Designing for voice interfaces

  1. Have a compelling reason to use voice:

    Voice is a relatively new way to interface with apps and devices and users have habits that are developed already with those form factors. The solution should present a compelling reason to use voice over those existing habits (i.e. touch, click, etc.).

  2. Set user expectations and build trust:

    The user should understand what is and isn’t possible with the system and if the system doesn’t understand or can’t respond it should handle those situations in an empathetic, honest and helpful way.
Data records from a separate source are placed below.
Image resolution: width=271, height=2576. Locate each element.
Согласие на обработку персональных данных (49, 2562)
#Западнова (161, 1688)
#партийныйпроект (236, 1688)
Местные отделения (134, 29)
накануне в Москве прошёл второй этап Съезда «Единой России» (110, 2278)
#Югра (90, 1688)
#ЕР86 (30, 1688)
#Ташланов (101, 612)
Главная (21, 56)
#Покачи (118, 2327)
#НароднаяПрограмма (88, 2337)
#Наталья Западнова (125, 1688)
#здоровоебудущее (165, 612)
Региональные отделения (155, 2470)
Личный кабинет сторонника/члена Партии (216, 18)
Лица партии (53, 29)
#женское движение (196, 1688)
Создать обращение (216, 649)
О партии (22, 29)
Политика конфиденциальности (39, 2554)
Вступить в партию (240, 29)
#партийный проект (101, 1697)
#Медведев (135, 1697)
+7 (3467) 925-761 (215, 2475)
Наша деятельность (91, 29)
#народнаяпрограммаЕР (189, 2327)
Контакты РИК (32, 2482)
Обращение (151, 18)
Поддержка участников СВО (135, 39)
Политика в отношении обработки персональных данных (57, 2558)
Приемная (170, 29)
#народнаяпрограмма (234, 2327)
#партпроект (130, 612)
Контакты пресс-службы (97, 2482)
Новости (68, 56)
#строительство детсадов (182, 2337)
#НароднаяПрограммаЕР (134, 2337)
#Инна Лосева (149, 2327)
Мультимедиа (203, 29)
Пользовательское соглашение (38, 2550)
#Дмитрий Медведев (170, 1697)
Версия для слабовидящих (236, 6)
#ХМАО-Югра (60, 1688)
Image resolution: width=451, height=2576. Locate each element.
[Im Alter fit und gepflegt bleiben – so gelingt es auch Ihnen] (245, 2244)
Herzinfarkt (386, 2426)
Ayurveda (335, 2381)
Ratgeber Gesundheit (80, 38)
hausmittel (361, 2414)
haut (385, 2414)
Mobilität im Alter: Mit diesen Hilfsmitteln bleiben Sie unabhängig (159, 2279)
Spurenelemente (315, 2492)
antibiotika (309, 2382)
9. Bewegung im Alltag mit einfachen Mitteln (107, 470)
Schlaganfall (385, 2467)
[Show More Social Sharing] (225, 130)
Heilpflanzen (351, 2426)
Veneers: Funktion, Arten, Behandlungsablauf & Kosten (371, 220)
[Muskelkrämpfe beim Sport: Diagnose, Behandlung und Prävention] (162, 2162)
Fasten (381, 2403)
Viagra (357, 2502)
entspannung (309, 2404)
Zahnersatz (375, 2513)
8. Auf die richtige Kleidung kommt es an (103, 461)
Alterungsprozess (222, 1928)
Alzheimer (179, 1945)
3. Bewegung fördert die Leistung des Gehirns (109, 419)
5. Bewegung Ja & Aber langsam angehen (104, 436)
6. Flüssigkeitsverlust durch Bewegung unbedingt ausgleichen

  3. Make it naturally discoverable:

    Traditional GUIs have labels and constraints that help the user to understand where to go and what the system can do. VUIs need to be more flexible and at the same time allow users to understand what is possible when they are trying to complete a task through natural discovery.

  4. Mimic how people naturally speak:

    A good way to help users complete their task is to ensure, as completely as possible, the system can understand and respond using natural language. Most systems are fairly constrained in what they can process and how they can respond.

  5. Create context through modality and state:

    If a GUI is available it is essential to take advantage of it to help create a good voice experience. Modality allows the user to go back and forth between using voice and traditional interaction methods and gives the user visual feedback. It is also important that the user understands what state they are in. Is the system listening? processing? responding? Audibly or visually it’s important to give the user an indication.